| Consigne |
Indiquez ce qui, selon le passage fourni, a été la cause d'une meilleure entente du passé.

| Passage fourni |

Les préoccupations de l’esprit humain sont changeantes : telle question qui à une époque a été l’objet de ses recherches les plus vives, dans un autre temps lui paraît perdre presque toute son importance, ou bien encore les progrès qu’il a faits sur d’autres points lui permettent de transformer la question primitive et de lui assigner une autre place dans le champ de ses spéculations. Or cela est arrivé pour l’arianisme, et en voici la raison. Jamais l’intelligence de l’histoire n’a été plus profonde que dans notre siècle : tout a concouru à nous donner cette supériorité sur les âges précédens, la marche du temps, les grandes choses dont nous avons été témoins, une philosophie forte et savante. On a d’autant mieux compris les faits qu’on avait plus creusé les idées, et la métaphysique a été la cause d’une meilleure entente du passé. Aussi on a généralement reconnu qu’il était déraisonnable de vouloir retrouver dans des siècles dont nous sommes séparés par un long intervalle les opinions et les sentimens qui nous animent nous-mêmes. L’histoire a été admise avec ses variétés et ses contrastes, on lui a permis d’être originale, et l’on ne s’est plus scandalisé de voir ses monumens porter l’empreinte de conceptions et de pensées que nous ne partageons pas.

Avec cette façon de voir et de juger, le passé s’est ranimé pour ainsi dire, et nous avons vu un peu de lumière pénétrer dans les premiers âges. La vieille Asie, cette mère de toutes les religions, n’est pas encore connue, mais du moins elle est pressentie. Nous sommes prédisposés à comprendre le génie de cet Orient qui porte partout l’empreinte de Dieu, où toujours l’homme s’effaçait devant l’intervention divine, où toujours Dieu était adoré comme la cause unique et souveraine de tout changement dans la nature et dans l’humanité. Aussi nous ne nous étonnons plus si, dans les Écritures qui sont le fondement de la religion chrétienne, nous trouvons partout la présence et le bras de Dieu : c’est Dieu qui frappe d’épouvante les uns, donne la victoire aux autres ; c’est Dieu qui tonne, qui déchaîne les vents et les tempêtes ; c’est Dieu enfin qui relève les courages, endurcit les ames ; c’est lui qui inspire les projets sublimes et qui révèle les grandes vérités. Qui n’a pas enchanté son imagination avec les récits bibliques, avec leurs graces naïves et leurs magnificences gigantesques ? Qui n’a pas trouvé dans ces pages de l’histoire humaine des émotions aussi vives que dans les plus belles scènes de la nature ?

| Données sources |
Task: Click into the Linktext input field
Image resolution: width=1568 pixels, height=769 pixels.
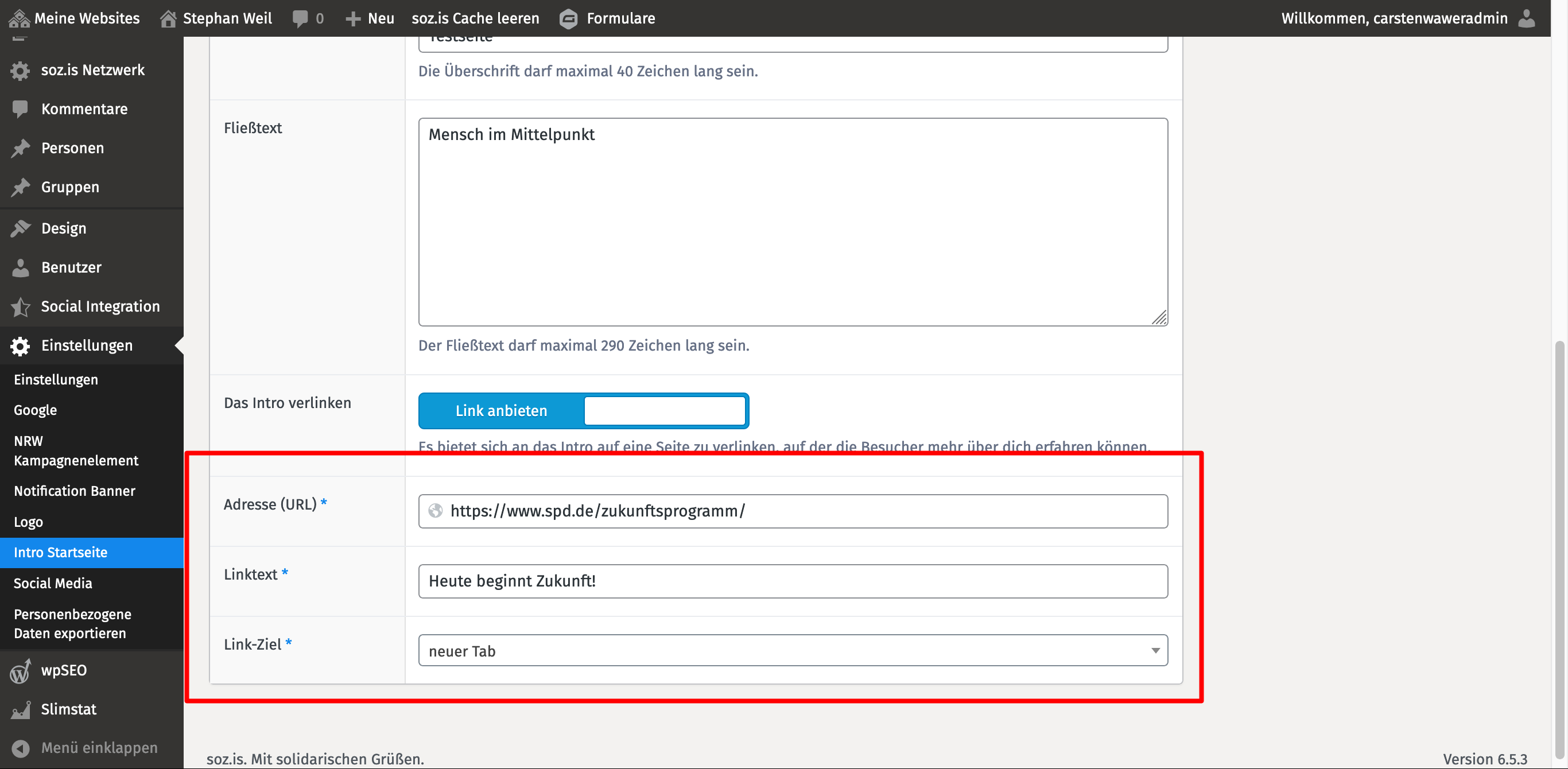Action: coord(793,581)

| Réponse rédigée |
La métaphysique a été la cause d'une meilleure entente du passé.